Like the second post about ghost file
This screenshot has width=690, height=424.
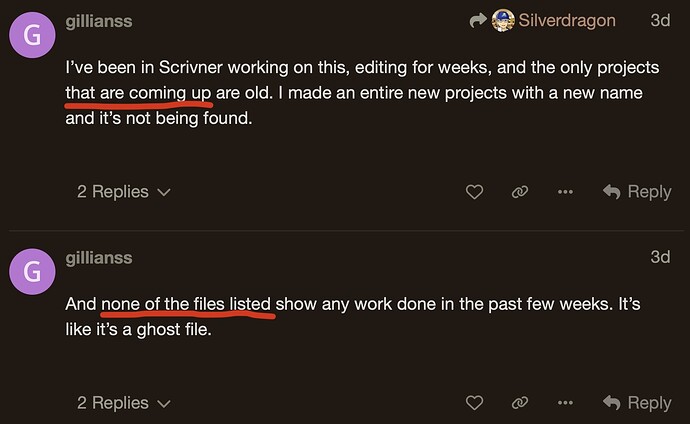click(x=474, y=403)
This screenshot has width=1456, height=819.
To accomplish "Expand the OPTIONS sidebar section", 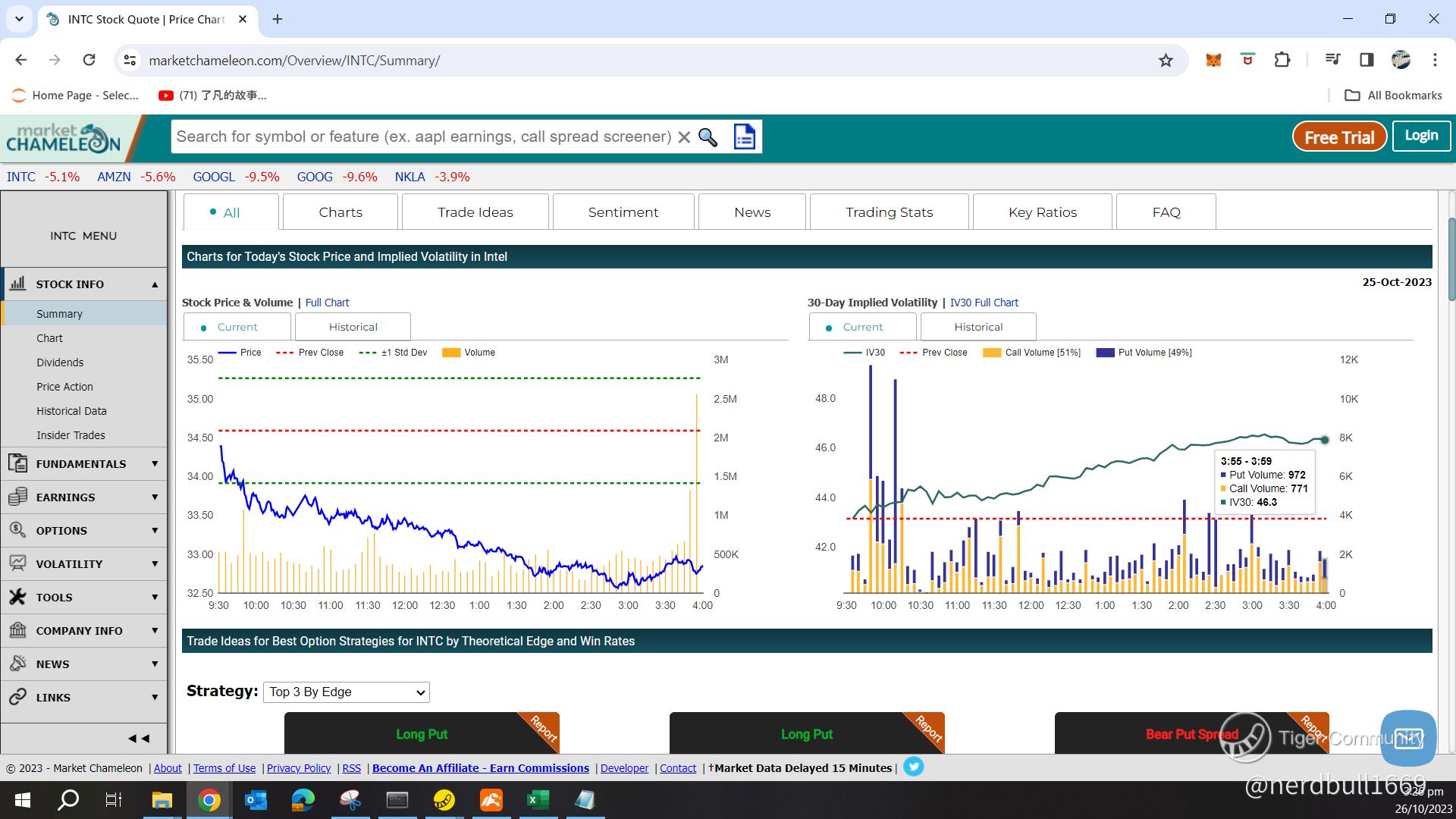I will click(x=83, y=531).
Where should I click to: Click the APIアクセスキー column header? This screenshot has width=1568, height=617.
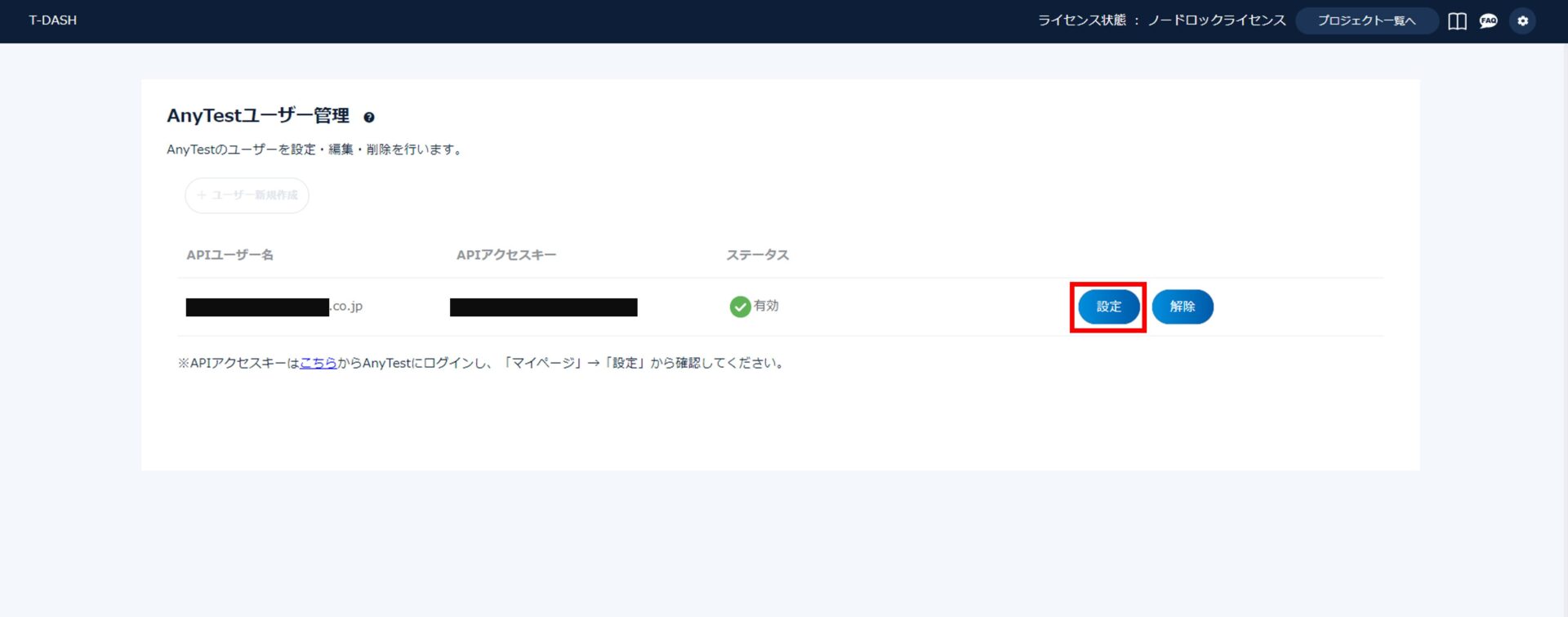click(506, 255)
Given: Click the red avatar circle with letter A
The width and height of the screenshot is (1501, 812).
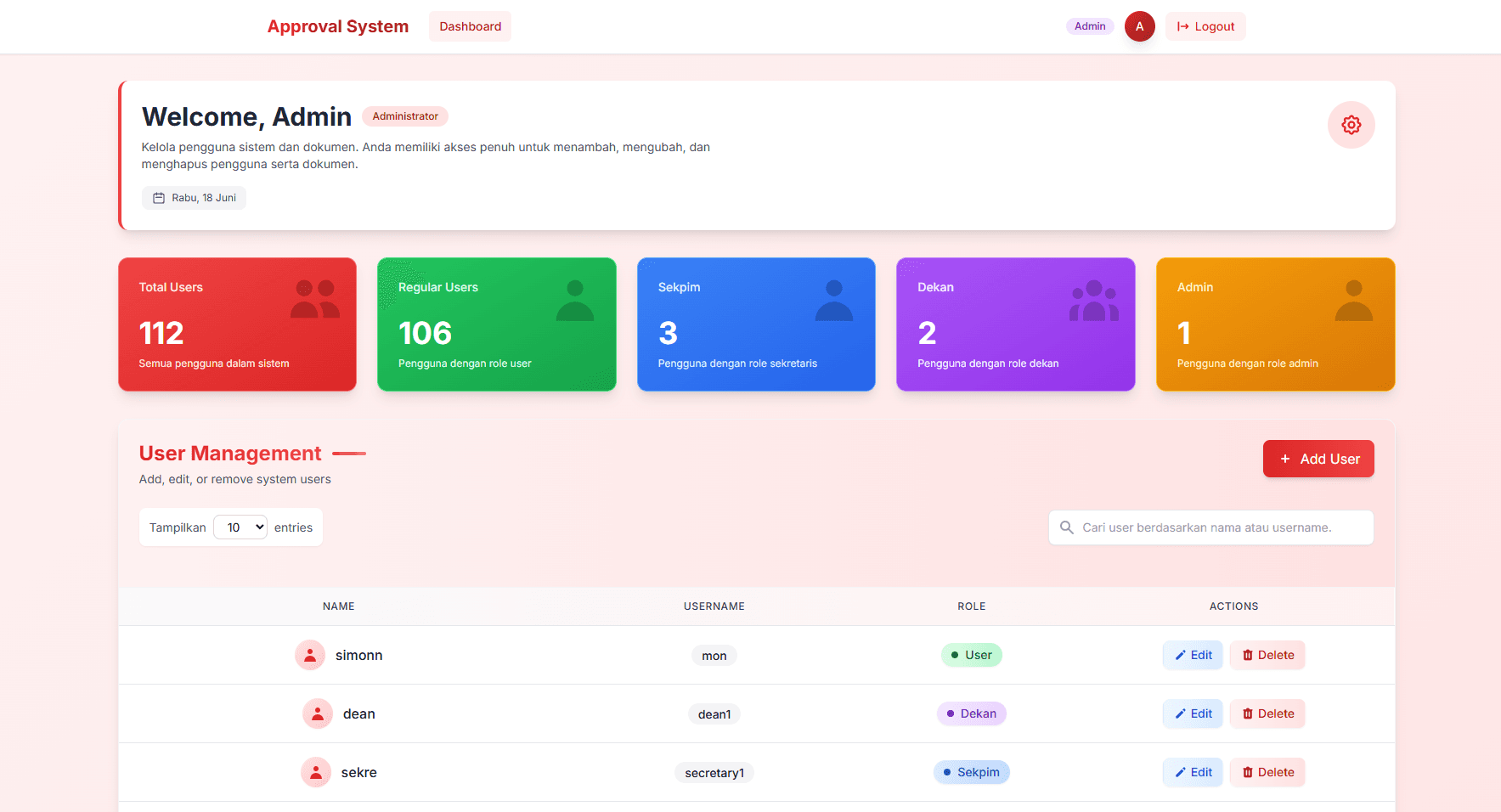Looking at the screenshot, I should click(1139, 26).
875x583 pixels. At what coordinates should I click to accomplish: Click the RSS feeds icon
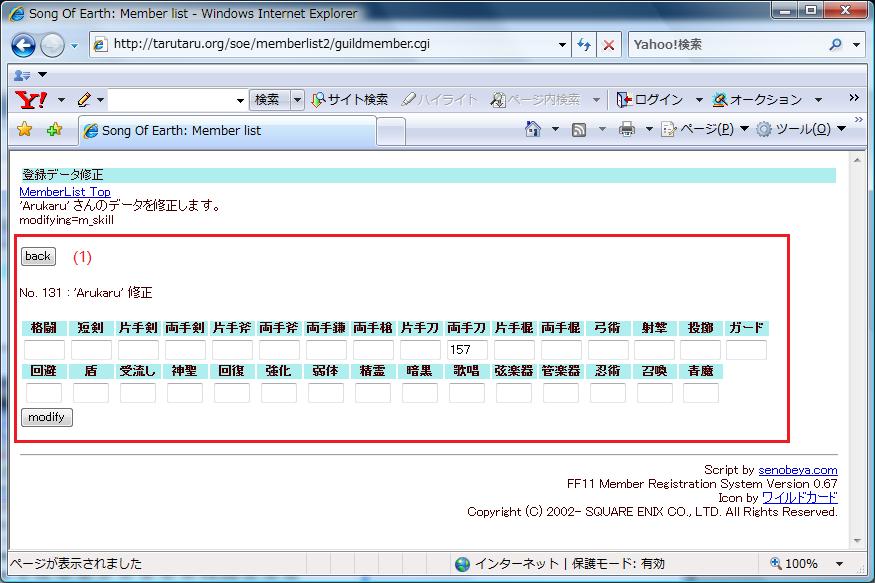pyautogui.click(x=579, y=129)
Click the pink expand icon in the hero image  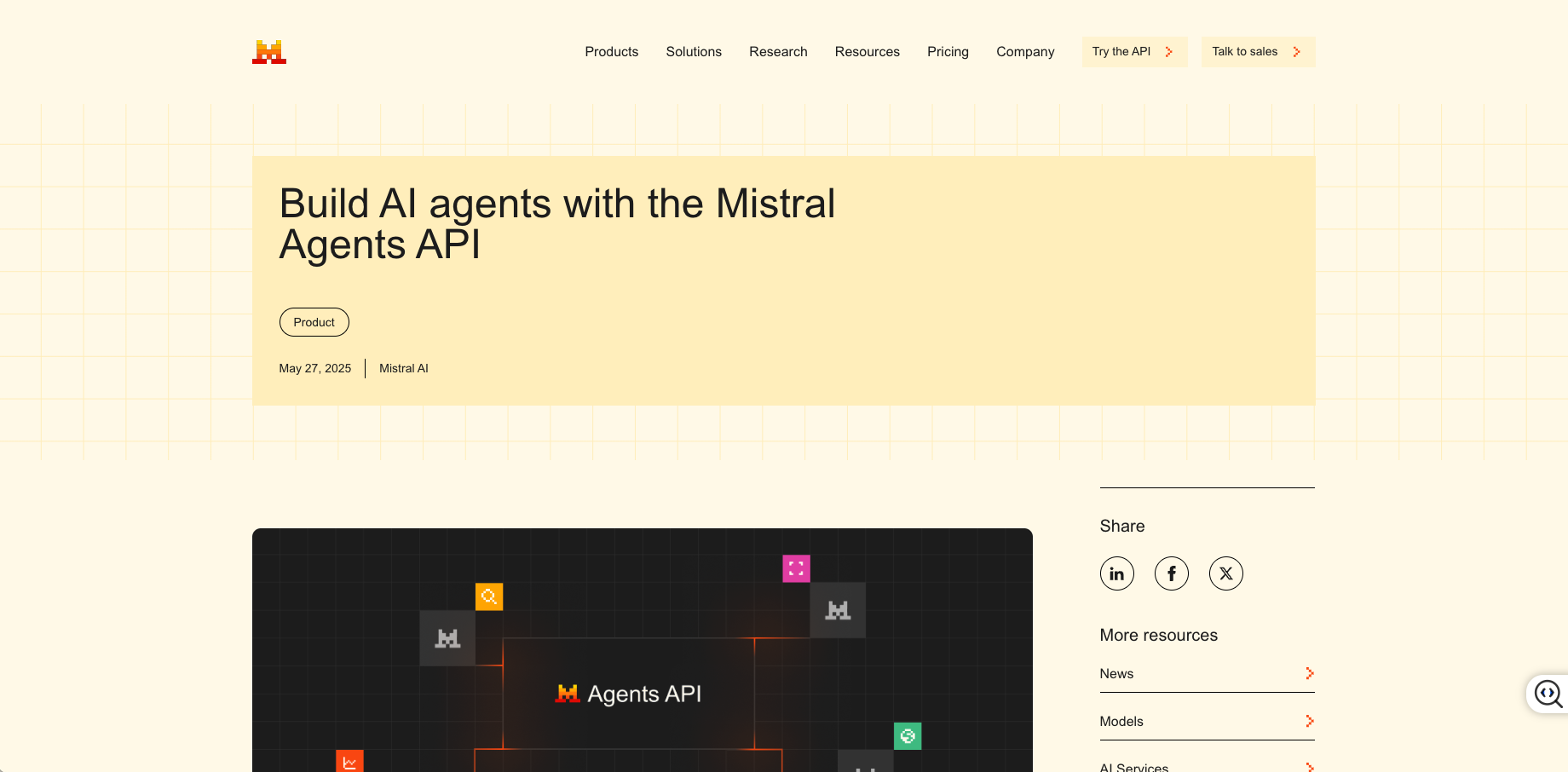point(796,568)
-----
**AIM OF THE TASK**
Copy out the part of the records above that opens with the line containing "Where should I" and closes with the line containing "Looking at the". Leave the pictures out of your copy.

**ANSWER IN FULL**
Where should I click to: Click the APIアクセスキー column header? This screenshot has width=1568, height=617.
click(506, 255)
Given: Click the red avatar circle with letter A
The width and height of the screenshot is (1501, 812).
Looking at the screenshot, I should click(1139, 26).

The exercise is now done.